Like Moses, Superman was the last son of his people, was saved as a baby when his parents sent him on a dangerous journey in a tiny craft, and grew up to rescue everyone. Superman’s birth name Kal-El resembles the Hebrew for “God’s vessel,” and his secret identity Clark Kent reminds us of all the Jewish refugees who anglicized their names to hide their faith and fit in.
As Christians, we see Moses as a “type” of Christ, so in the end, it comes to the same thing. But it’s good to have the whole picture.
Alan T. Chattaway
Re “Vancouver church closes, bequeaths building to new plant” (Homepage, August). This article contained several elements of misinformation.

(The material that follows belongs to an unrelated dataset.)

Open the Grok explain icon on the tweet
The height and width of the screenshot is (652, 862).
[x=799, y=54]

Killarney Park was founded by Fraserview Church in 1961, not Vancouver MB as stated in the article. (Fraserview had grown out of VMB in 1954.) And to state that Culloden MB was a VMB church plant is a misconception. The church was founded with the intention that VMB would no longer function. However, a group of people decided not to move with Culloden, primarily because of the German language. VMB did start Willingdon Church in 1961.

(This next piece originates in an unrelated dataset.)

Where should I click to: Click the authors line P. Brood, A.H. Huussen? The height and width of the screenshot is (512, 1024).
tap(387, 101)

Pacific Grace has a more complex history than noted in the article. Pacific Grace Mission was started in 1950, directed by Henry Classen. A building was constructed in the late 1950s, and Pacific Grace Mission Chapel was accepted as an official member of the B.C. conference in 1964. In the mid-1970s, it became a Chinese congregation, known as Pacific Grace MB Church. Pacific Grace went on to found a number of other churches, as noted in the article.
I was a member of VMB when we decided to start Fraserview, and a member of Fraserview when we started Killarney Park (where I was founding pastor). I worked with Pacific Grace Mission from 1951–1961.
Herbert J. Brandt
Back to the garden
Re “Were Adam and Eve real?” (Letters, May). This letter, while expressing a real concern, unfortunately shifts discussion from the serious to the trivial. I don’t know whether Adam and Eve were real. The story was written in a time when “historical veracity” hadn’t been invented (circa AD 1700). It does clearly explain the alienation of God and man caused by sin, which is its intention.
To argue that historical literalness is critical raises some troubling questions. If Adam and Eve are “absolutely crucial to our Christian faith,” then Christ cannot save unless I believe they are real people. Is this the determining factor in my salvation? Has God’s grace and power been crippled to ineffectiveness by my intellect (or lack thereof)? Were Christians born before the modern critical historical perspective not really Christians?
It has always been my belief that I am saved by my faith commitment to God’s love demonstrated when he raised Christ from the dead (Ephesians 1). Do I need to add Adam and Eve to the mix?